- _Description of the task_: Please express the entries from the line with "This screenshot has width=1512, height=809." up to and including the line with "point(97,190)" as a numbered list, leaving out any blank lines.

*-*-*

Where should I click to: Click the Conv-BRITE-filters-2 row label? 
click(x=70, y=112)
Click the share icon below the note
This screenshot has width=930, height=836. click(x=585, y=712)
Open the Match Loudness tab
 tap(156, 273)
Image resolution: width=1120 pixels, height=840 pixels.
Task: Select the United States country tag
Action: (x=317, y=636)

*-*-*

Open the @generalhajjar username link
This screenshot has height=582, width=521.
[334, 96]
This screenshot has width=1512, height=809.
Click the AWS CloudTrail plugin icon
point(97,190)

*-*-*

- _Reply_:
1. This screenshot has width=1512, height=809.
2. Click the AWS CloudTrail plugin icon
3. point(97,190)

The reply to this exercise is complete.